* [PROBLEM] Write out the material word for word, starting at the line that contains "Where should I click to: Like" and ending at the line that contains "Action: [1506, 70]", with both of those lines included. Do not include the pictures in your answer.

★ ★ ★ ★ ★

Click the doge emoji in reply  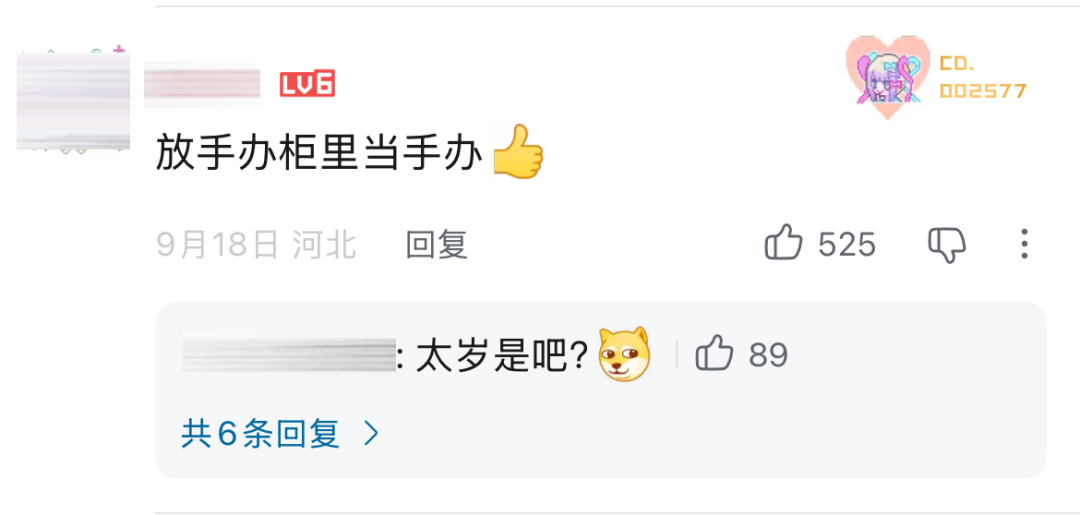click(x=624, y=355)
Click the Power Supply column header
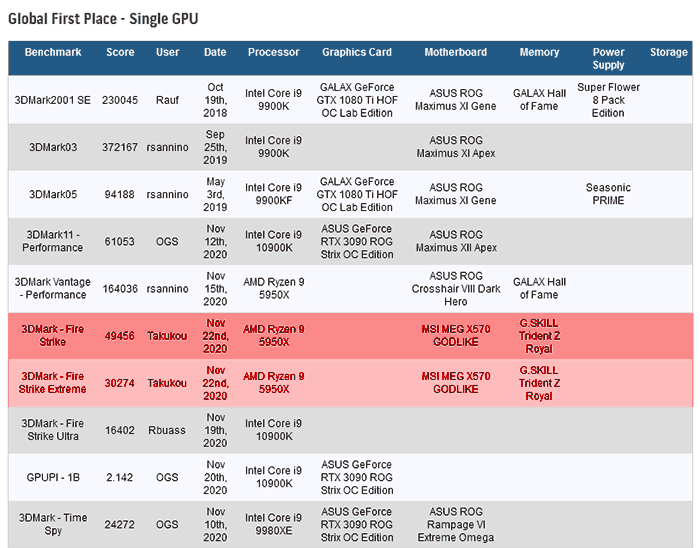Image resolution: width=700 pixels, height=548 pixels. 608,58
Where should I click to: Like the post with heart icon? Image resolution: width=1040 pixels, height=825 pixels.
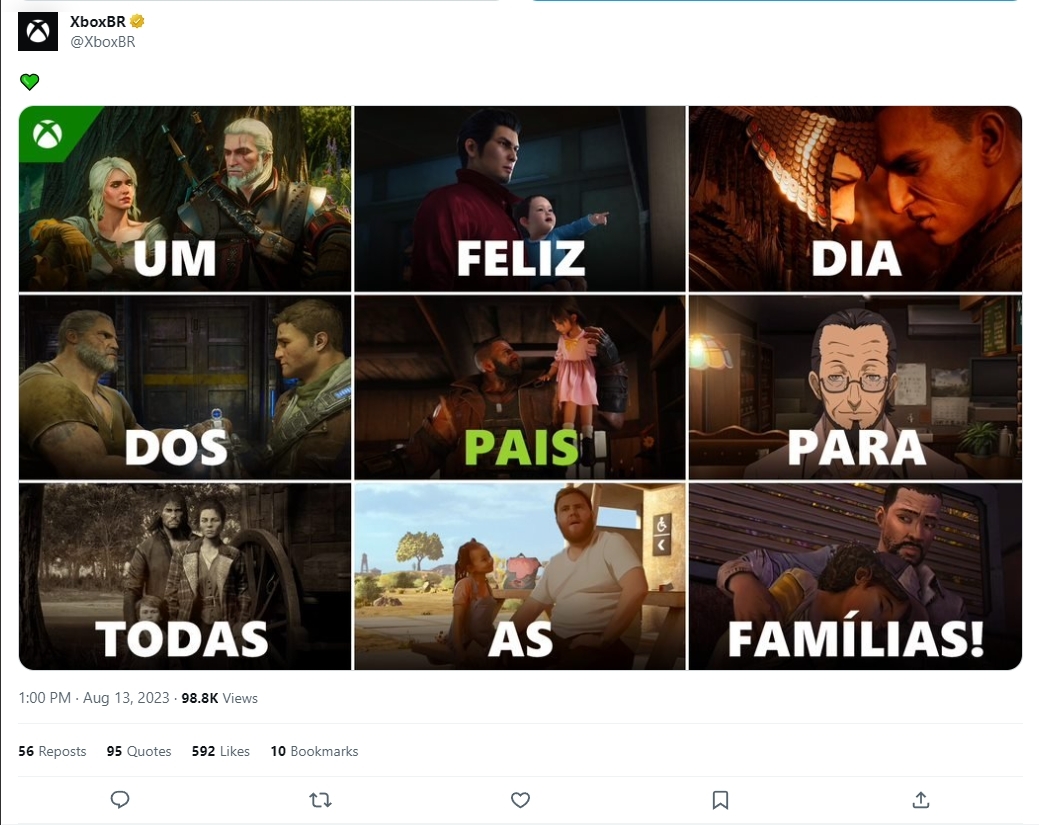click(x=521, y=800)
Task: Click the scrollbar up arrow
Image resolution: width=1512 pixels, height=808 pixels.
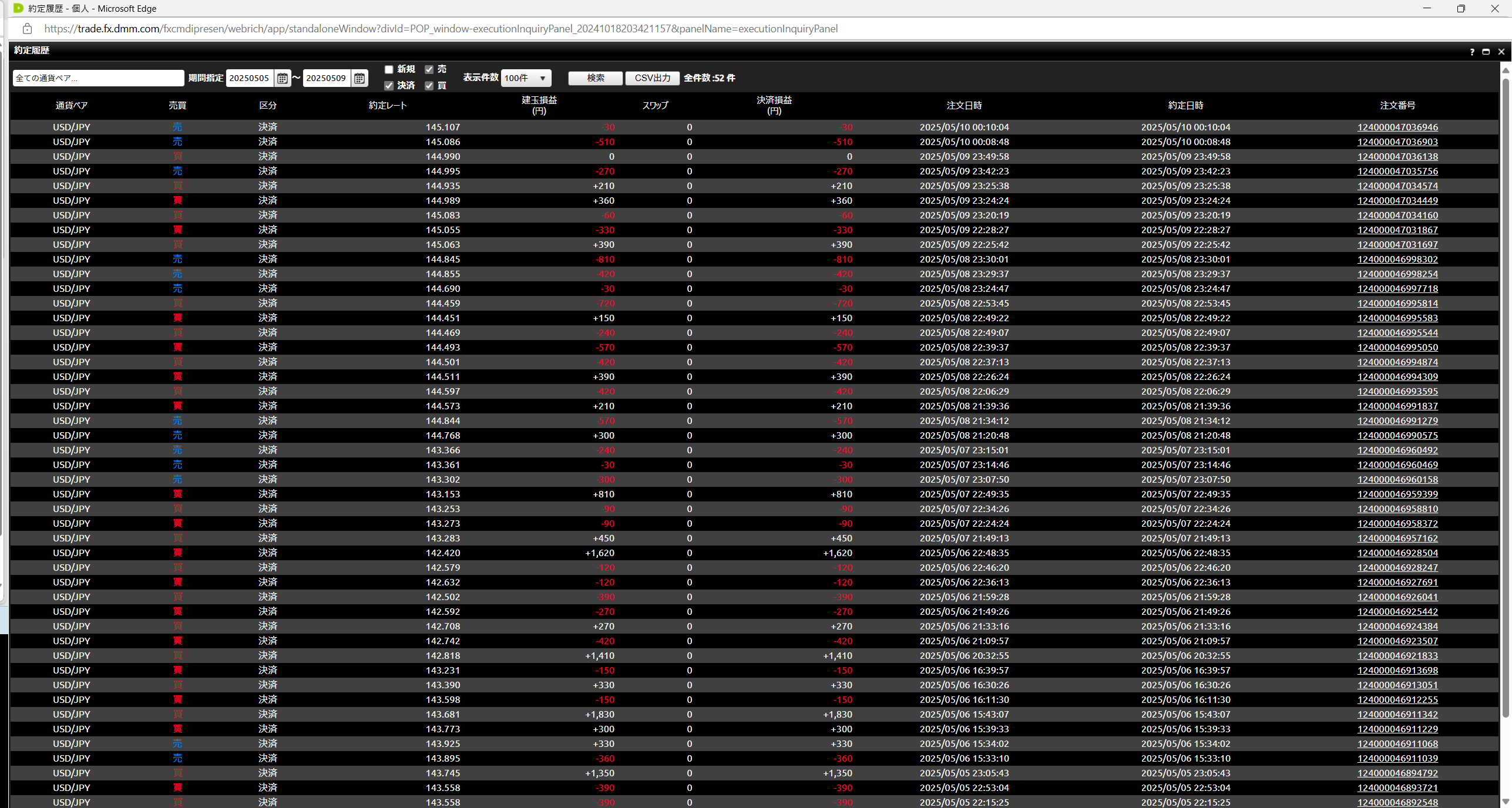Action: [1506, 70]
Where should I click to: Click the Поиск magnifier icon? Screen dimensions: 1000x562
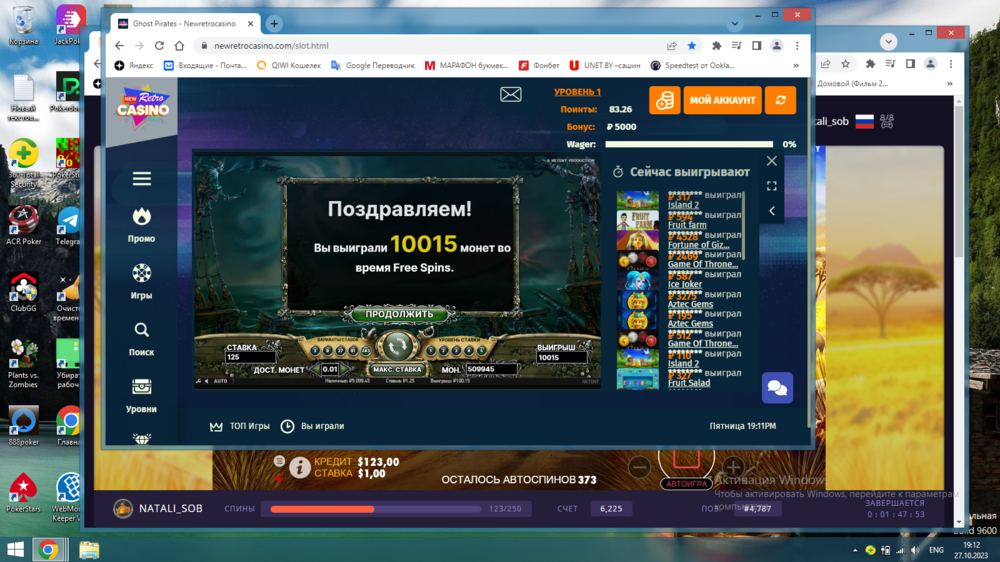pos(141,330)
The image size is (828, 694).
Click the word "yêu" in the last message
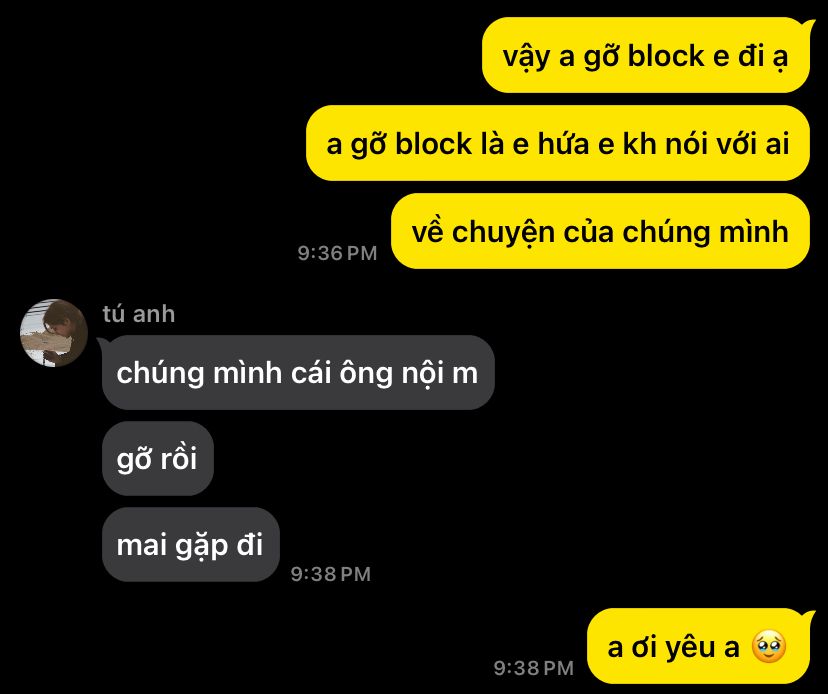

★ ★ ★ ★ ★

* [COMPLETE RESPONSE]
Where should I click to: Like the post with heart icon? Image resolution: width=1040 pixels, height=825 pixels.
click(x=521, y=800)
Task: Click the scrollbar up arrow
Image resolution: width=1512 pixels, height=808 pixels.
Action: [1506, 70]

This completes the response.